■ **Exercise objective**: Rewrite everything from the line containing "Given: Click the Name input field" down to the line containing "Looking at the", replacing "input field" with "text box" and leaving all else unchanged. Give only those lines.

>> begin Material

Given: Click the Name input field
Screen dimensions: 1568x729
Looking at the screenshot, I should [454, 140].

>> end Material
>> begin Material

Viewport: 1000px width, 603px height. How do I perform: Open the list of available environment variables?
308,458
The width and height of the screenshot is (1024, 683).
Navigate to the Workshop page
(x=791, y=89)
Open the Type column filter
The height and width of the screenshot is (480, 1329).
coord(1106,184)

>> end Material
>> begin Material

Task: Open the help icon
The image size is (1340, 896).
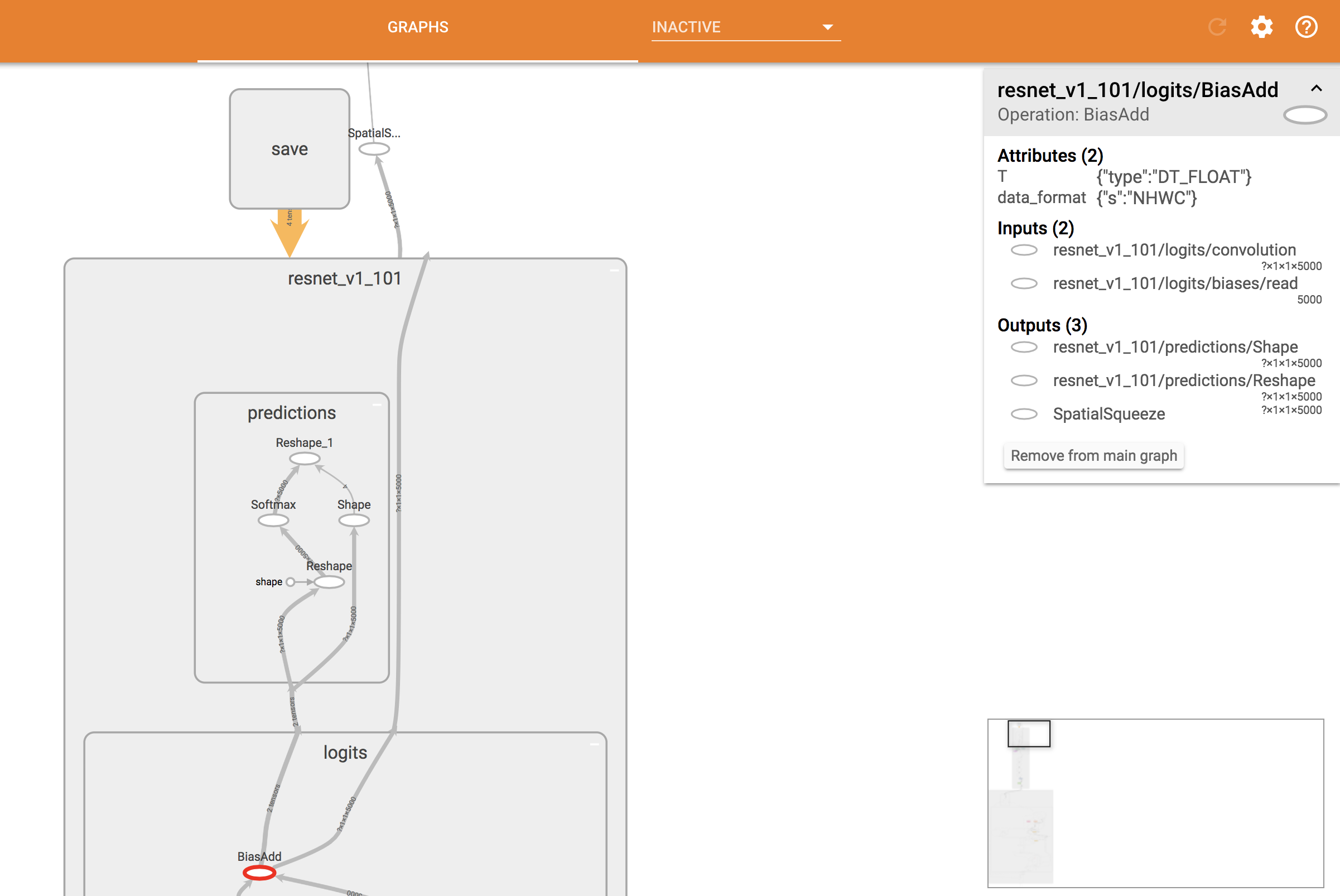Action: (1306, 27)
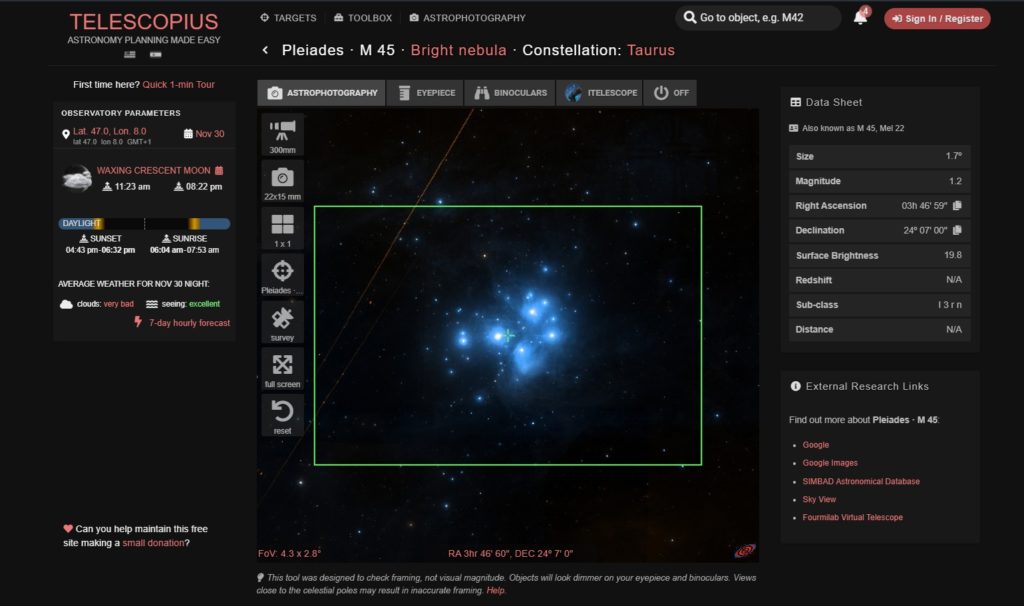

>> end Material

■ **Answer to this exercise**:
Given: Click the Name text box
Screen dimensions: 1568x729
Looking at the screenshot, I should [454, 140].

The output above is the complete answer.